• **What the task asks**
Everything in the listing below must be duplicated exactly.
=== Stored data ===
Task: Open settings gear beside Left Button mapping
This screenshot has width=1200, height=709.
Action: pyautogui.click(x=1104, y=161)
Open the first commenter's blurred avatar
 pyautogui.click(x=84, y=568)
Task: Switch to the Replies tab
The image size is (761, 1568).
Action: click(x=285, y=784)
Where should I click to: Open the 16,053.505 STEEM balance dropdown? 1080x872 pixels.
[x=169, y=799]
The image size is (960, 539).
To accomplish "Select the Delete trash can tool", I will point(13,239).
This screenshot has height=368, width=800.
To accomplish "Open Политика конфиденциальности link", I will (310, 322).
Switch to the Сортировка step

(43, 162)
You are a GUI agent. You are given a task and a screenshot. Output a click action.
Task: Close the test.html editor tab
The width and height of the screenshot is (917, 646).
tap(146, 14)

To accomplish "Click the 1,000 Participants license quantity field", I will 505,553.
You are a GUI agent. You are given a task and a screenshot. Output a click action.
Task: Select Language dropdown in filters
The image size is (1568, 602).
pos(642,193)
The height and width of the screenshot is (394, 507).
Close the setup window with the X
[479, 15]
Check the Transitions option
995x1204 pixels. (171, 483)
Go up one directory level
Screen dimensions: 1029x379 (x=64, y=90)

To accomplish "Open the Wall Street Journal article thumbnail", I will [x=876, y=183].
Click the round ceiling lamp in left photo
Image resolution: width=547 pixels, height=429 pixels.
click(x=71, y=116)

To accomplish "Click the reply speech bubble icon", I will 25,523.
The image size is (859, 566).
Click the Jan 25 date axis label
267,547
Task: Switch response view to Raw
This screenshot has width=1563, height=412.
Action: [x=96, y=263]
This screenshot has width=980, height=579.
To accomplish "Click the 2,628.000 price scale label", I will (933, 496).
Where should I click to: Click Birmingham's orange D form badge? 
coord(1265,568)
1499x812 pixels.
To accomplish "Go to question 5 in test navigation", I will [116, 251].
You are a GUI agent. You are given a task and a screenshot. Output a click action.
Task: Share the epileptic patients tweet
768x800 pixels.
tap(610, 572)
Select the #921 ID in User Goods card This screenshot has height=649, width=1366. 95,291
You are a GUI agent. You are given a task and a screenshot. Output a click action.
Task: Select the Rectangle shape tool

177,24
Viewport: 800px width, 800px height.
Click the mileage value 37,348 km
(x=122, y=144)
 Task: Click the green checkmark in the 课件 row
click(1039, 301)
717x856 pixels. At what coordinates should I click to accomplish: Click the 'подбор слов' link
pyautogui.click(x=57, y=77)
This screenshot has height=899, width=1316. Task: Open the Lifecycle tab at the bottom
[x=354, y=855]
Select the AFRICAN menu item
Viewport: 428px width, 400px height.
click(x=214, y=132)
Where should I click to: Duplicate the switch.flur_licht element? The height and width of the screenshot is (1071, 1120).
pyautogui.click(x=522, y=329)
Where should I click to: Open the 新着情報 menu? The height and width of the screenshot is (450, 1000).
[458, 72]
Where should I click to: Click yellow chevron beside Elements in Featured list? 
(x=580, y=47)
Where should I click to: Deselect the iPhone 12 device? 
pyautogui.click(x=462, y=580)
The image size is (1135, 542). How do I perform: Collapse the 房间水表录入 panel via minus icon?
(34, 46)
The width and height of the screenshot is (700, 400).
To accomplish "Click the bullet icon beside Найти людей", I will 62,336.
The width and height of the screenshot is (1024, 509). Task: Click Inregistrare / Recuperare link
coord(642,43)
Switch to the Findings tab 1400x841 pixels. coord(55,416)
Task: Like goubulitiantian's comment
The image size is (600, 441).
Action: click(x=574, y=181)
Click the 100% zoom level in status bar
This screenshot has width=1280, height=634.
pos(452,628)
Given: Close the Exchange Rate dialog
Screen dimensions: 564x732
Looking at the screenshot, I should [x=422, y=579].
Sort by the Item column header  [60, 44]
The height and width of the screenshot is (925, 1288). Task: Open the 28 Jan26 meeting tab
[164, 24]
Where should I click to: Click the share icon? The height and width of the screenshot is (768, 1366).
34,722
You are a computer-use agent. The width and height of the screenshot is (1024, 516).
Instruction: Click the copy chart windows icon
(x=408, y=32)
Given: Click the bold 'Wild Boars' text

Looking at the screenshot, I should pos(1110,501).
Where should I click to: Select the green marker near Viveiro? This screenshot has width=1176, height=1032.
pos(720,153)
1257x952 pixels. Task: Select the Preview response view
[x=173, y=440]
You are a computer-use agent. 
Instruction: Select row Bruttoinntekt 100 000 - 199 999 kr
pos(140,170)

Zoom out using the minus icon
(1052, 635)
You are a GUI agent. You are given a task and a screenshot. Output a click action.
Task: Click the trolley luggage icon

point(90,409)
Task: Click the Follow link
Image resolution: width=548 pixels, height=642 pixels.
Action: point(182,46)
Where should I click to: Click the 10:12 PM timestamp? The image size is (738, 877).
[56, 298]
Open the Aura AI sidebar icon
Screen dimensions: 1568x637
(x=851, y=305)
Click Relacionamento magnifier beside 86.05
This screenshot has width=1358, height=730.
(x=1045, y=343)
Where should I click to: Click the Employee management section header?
===
• **The completed task**
Task: Open settings gear beside Left Button mapping
This screenshot has width=1200, height=709.
Action: pyautogui.click(x=1104, y=161)
Open the first commenter's blurred avatar
 pyautogui.click(x=84, y=568)
Task: Switch to the Replies tab
The image size is (761, 1568).
Action: click(x=285, y=784)
Where should I click to: Open the 16,053.505 STEEM balance dropdown? 1080x872 pixels.
[x=169, y=799]
The image size is (960, 539).
To accomplish "Select the Delete trash can tool", I will point(13,239).
This screenshot has height=368, width=800.
To accomplish "Open Политика конфиденциальности link", I will (310, 322).
Switch to the Сортировка step

(43, 162)
You are a GUI agent. You are given a task and a screenshot. Output a click action.
Task: Close the test.html editor tab
The width and height of the screenshot is (917, 646).
tap(146, 14)

To accomplish "Click the 1,000 Participants license quantity field", I will 505,553.
You are a GUI agent. You are given a task and a screenshot. Output a click action.
Task: Select Language dropdown in filters
The image size is (1568, 602).
pos(642,193)
The height and width of the screenshot is (394, 507).
Close the setup window with the X
[479, 15]
Check the Transitions option
995x1204 pixels. (171, 483)
Go up one directory level
Screen dimensions: 1029x379 (x=64, y=90)

To accomplish "Open the Wall Street Journal article thumbnail", I will [x=876, y=183].
Click the round ceiling lamp in left photo
Image resolution: width=547 pixels, height=429 pixels.
click(x=71, y=116)

To accomplish "Click the reply speech bubble icon", I will 25,523.
The image size is (859, 566).
Click the Jan 25 date axis label
267,547
Task: Switch response view to Raw
This screenshot has width=1563, height=412.
Action: [x=96, y=263]
This screenshot has width=980, height=579.
To accomplish "Click the 2,628.000 price scale label", I will (933, 496).
Where should I click to: Click Birmingham's orange D form badge? 
coord(1265,568)
1499x812 pixels.
To accomplish "Go to question 5 in test navigation", I will [116, 251].
You are a GUI agent. You are given a task and a screenshot. Output a click action.
Task: Share the epileptic patients tweet
768x800 pixels.
tap(610, 572)
Select the #921 ID in User Goods card This screenshot has height=649, width=1366. 95,291
You are a GUI agent. You are given a task and a screenshot. Output a click action.
Task: Select the Rectangle shape tool

177,24
Viewport: 800px width, 800px height.
Click the mileage value 37,348 km
(x=122, y=144)
 Task: Click the green checkmark in the 课件 row
click(1039, 301)
717x856 pixels. At what coordinates should I click to accomplish: Click the 'подбор слов' link
pyautogui.click(x=57, y=77)
This screenshot has height=899, width=1316. Task: Open the Lifecycle tab at the bottom
[x=354, y=855]
Select the AFRICAN menu item
Viewport: 428px width, 400px height.
click(x=214, y=132)
Where should I click to: Duplicate the switch.flur_licht element? The height and width of the screenshot is (1071, 1120).
pyautogui.click(x=522, y=329)
Where should I click to: Open the 新着情報 menu? The height and width of the screenshot is (450, 1000).
[458, 72]
Where should I click to: Click yellow chevron beside Elements in Featured list? 
(x=580, y=47)
Where should I click to: Deselect the iPhone 12 device? 
pyautogui.click(x=462, y=580)
The image size is (1135, 542). How do I perform: Collapse the 房间水表录入 panel via minus icon?
(34, 46)
The width and height of the screenshot is (700, 400).
To accomplish "Click the bullet icon beside Найти людей", I will 62,336.
The width and height of the screenshot is (1024, 509). Task: Click Inregistrare / Recuperare link
coord(642,43)
Switch to the Findings tab 1400x841 pixels. coord(55,416)
Task: Like goubulitiantian's comment
The image size is (600, 441).
Action: click(x=574, y=181)
Click the 100% zoom level in status bar
This screenshot has width=1280, height=634.
pos(452,628)
Given: Close the Exchange Rate dialog
Screen dimensions: 564x732
Looking at the screenshot, I should [x=422, y=579].
Sort by the Item column header  [60, 44]
The height and width of the screenshot is (925, 1288). Task: Open the 28 Jan26 meeting tab
[164, 24]
Where should I click to: Click the share icon? The height and width of the screenshot is (768, 1366).
34,722
You are a computer-use agent. The width and height of the screenshot is (1024, 516).
Instruction: Click the copy chart windows icon
(x=408, y=32)
Given: Click the bold 'Wild Boars' text

Looking at the screenshot, I should pos(1110,501).
Where should I click to: Select the green marker near Viveiro? This screenshot has width=1176, height=1032.
pos(720,153)
1257x952 pixels. Task: Select the Preview response view
[x=173, y=440]
You are a computer-use agent. 
Instruction: Select row Bruttoinntekt 100 000 - 199 999 kr
pos(140,170)

Zoom out using the minus icon
(1052, 635)
You are a GUI agent. You are given a task and a screenshot. Output a click action.
Task: Click the trolley luggage icon

point(90,409)
Task: Click the Follow link
Image resolution: width=548 pixels, height=642 pixels.
Action: point(182,46)
Where should I click to: Click the 10:12 PM timestamp? The image size is (738, 877).
[56, 298]
Open the Aura AI sidebar icon
Screen dimensions: 1568x637
(x=851, y=305)
Click Relacionamento magnifier beside 86.05
This screenshot has width=1358, height=730.
(x=1045, y=343)
Where should I click to: Click the Employee management section header?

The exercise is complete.